Senior industry figures today joined Labour MPs in lambasting the government’s recent performance on green growth
At a roundtable meeting on the fringe of the Labour conference in Brighton, attendees complained that low take-up of the Green Deal combined with the delay in updating Part L and the plan to phase out the Code for Sustainable Homes was undermining vital industry confidence in the low-carbon agenda.
The meeting is the second of three at all the main party conferences organised by the UK Green Building Council in partnership with Building and Ecobuild.
Steven Heath, external affairs director at insulation giant Knauf, said the firm was becoming “increasingly despairing of the approach and rhetoric” coming from government adding that it was now looking to Germany rather than the UK due to clearer and more ambitious targets there on domestic retrofit.
Heath added there was a real need for a “simple nudge” to be added to the Green Deal in order to incentivise it and said stamp duty measures plus lowering interest rates could be a solution.
Gerry O’Donnell, head of corporate strategy and government affairs at Philips Lighting, spoke of his “enormous frustration” that low energy lighting is not part of the Green Deal and contrasted Westminster’s approach with that of Holyrood, which is replacing all street lighting bulbs in Scotland with LEDs in just one year.
Meanwhile, Martin Townsend, director of BREEAM at the BRE said the government’s decision on the code could see the UK lose its green “exemplar” status in Europe.
He said: “The code, in essence, is a form of best practice which gives certainty and confidence to the market.”
Labour MP Alan Whitehead said the Green Deal - which has produced just 12 completed Green Deals so far - is going “seriously awry” and said Labour would have to decide whether to stick with the scheme if it wins power, despite backing it in principle.
Subsequent to the roundtable, it emerged that Labour is planning to scrap the Green Deal if elected to government and replace it with a “better” scheme.
Fellow MP and former construction minister Nick Raynsford said he did not doubt the commitment of the Department of Energy and Climate Change to ambitious green policy but said chancellor George Osborne and the Treasury were “hostile”.

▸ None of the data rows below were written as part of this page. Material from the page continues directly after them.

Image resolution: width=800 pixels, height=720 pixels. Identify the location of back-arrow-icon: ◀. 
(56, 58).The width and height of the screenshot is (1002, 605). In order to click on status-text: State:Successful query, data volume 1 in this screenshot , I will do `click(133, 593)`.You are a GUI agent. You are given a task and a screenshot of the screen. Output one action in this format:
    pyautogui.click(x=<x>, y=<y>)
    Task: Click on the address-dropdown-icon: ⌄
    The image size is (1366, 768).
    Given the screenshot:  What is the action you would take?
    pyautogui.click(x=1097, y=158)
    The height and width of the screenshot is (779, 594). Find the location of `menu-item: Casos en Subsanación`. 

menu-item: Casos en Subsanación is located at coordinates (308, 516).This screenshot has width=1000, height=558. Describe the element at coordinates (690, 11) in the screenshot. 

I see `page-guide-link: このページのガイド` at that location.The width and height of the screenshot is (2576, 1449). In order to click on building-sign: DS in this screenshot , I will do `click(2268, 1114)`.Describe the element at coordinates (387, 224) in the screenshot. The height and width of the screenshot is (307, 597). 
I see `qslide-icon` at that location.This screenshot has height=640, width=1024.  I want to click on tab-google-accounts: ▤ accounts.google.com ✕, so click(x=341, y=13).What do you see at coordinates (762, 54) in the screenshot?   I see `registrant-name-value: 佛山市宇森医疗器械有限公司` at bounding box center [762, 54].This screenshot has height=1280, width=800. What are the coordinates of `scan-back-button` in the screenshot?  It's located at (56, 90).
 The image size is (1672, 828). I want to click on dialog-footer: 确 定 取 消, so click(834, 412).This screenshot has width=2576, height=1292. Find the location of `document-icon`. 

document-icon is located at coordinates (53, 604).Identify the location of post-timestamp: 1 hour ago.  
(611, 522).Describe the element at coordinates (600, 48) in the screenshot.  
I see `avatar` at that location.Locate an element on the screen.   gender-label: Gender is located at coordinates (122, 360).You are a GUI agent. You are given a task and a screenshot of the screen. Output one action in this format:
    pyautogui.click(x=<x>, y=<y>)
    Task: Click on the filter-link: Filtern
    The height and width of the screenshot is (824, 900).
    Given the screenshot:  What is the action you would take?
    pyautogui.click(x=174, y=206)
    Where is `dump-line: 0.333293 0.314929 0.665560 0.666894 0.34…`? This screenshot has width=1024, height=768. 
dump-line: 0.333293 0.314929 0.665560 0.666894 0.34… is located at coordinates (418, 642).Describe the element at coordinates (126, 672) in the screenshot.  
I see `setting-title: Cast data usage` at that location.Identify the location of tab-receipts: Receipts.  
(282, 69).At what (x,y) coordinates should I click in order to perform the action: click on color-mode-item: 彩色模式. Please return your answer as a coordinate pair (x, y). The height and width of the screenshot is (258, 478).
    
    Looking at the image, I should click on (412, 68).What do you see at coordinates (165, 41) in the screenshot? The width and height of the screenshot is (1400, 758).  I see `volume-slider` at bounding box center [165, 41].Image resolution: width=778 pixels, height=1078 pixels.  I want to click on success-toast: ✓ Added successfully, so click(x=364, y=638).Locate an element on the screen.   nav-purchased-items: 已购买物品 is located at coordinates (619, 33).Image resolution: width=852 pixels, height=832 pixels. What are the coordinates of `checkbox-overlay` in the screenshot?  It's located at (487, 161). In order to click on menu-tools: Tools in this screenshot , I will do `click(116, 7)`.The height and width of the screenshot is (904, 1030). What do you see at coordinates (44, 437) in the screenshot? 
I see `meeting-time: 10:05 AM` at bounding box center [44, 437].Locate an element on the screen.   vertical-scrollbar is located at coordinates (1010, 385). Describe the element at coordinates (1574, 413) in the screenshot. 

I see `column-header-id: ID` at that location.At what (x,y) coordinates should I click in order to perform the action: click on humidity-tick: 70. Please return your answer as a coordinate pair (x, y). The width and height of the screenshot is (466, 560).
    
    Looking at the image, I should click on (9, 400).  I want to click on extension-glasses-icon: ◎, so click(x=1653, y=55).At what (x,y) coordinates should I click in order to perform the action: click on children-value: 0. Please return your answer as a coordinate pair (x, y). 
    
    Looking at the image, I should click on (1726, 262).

“Looking forward to a possible Labour government, I think the good news is that the potential prime minister [Ed Miliband]is genuinely committed…but do not underestimate the views of wonks in the Treasury,” he said.
Raynsford added that the government’s decision not to update Part L in 2013 as had been planned had sent a “terrible message” to industry and suggested a Labour Government might split the Green Deal into different models for different markets such as affordable housing and the owner occupied sector.